A palavra que se justifica no verso, o verso que se justifica em mim.

 

     Luiza havia recebido uma pasta e uma caixa. A casa estava movimentada e ela não sabia dizer quem as havia deixado em sua cama. Saiu do quarto e foi ao encontro de seu marido. Ele jogava cartas.

    - Tom. Sabe quem deixou aquelas coisas em nossa cama?

    - Não sei. – respondeu, enquanto tentava olha-la sem tirar os olhos do baralho. – O que deixaram lá? – alisou sua mão.

    - Uma pasta e uma caixa. Não foi você? Posso abri-las?

    - Sim. Fique à vontade. – puxou seu braço e beijou sua testa. – Faça isso.

    Luiza atravessou a casa e cumprimentou uns convidados que haviam acabado de chegar. Depois, entrou no quarto e pegou a pasta. Abriu. Dentro haviam vários papeis. Muitos deles eram poesias, alguns, pedaços de retalhos com pequenos textos escritos. Retirou alguns e começou a ler.

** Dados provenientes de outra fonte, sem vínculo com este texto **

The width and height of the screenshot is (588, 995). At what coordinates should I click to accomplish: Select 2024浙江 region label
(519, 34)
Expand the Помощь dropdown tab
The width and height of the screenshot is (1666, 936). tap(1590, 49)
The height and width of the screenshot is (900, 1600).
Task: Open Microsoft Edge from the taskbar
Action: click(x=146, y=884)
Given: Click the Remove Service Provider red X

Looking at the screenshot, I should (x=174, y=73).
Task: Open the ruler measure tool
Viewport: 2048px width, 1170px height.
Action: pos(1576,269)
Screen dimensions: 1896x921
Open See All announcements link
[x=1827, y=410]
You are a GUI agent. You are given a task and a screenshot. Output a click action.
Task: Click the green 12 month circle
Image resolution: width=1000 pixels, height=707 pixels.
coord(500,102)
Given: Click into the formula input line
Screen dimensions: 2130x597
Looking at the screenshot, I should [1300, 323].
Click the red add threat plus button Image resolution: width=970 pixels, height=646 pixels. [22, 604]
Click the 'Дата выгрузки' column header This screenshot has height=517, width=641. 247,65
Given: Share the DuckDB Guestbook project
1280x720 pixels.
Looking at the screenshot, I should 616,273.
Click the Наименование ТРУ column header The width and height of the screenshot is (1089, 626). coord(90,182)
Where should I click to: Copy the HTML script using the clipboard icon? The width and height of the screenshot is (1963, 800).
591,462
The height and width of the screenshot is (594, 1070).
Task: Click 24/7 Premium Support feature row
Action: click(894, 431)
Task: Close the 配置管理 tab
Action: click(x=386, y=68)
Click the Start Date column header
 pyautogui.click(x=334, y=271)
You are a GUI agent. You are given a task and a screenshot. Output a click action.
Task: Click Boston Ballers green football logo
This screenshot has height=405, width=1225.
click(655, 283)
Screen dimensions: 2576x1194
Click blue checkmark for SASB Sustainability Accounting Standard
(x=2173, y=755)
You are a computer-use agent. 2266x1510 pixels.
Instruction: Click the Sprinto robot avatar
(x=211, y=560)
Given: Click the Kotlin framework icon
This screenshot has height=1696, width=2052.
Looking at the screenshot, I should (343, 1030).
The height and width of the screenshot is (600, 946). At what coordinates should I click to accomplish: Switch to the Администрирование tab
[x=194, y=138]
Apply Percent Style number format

    “Nunca tive coragem de dizer. Mas estou apaixonado por você Luiza, Luiza”.

    “Seus olhos são como dois retalhos da lua. Eu poderia ficar parado por horas olhando para eles, Luiza. Eu gostaria mesmo, mas procuro uma forma de fazer sem que ninguém note o quanto o meu coração deseja o seu amor”.

    “Os seus lábios saltaram de sua boca e foram parar na minha. Acordei e percebi que eles não estavam lá. Queria rouba-los para mim. Cuidaria deles todos os dias de minha vida”.

    “Tenho muitas coisas. Uma casa tão grande que poderia ser recheada de filhos e animais. Poderíamos plantar lírios no jardim e deitar na grama para ver as estrelas. Ou eu poderia te olhar, e ainda assim continuaria vendo-as brilhar em seu rosto”.

    “Não. Não foi por mal. A justificativa está nas coisas do coração. Não acho que seja possível comandá-lo. Tenho um respeito e uma admiração honrosa por meu primo Tom. Não queria deixa-lo sem sua preciosidade. Mas acredito em uma coisa mais do que acredito neste vinculo de sangue, que as coisas que vem do coração são irremediavelmente escusáveis. E você seria para mim a eterna dama de minha vida”.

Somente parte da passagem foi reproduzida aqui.